Nothing in the records should change; write them all out again.

**Entries taken from a collection:**
-- Opening Marker --

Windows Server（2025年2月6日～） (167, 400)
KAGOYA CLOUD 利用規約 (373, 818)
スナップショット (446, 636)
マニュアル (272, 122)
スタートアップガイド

-- Closing Marker --

**TASK ANSWER:**
Windows Server（2025年2月6日～） (167, 400)
KAGOYA CLOUD 利用規約 (373, 818)
スナップショット (446, 636)
マニュアル (272, 122)
スタートアップガイド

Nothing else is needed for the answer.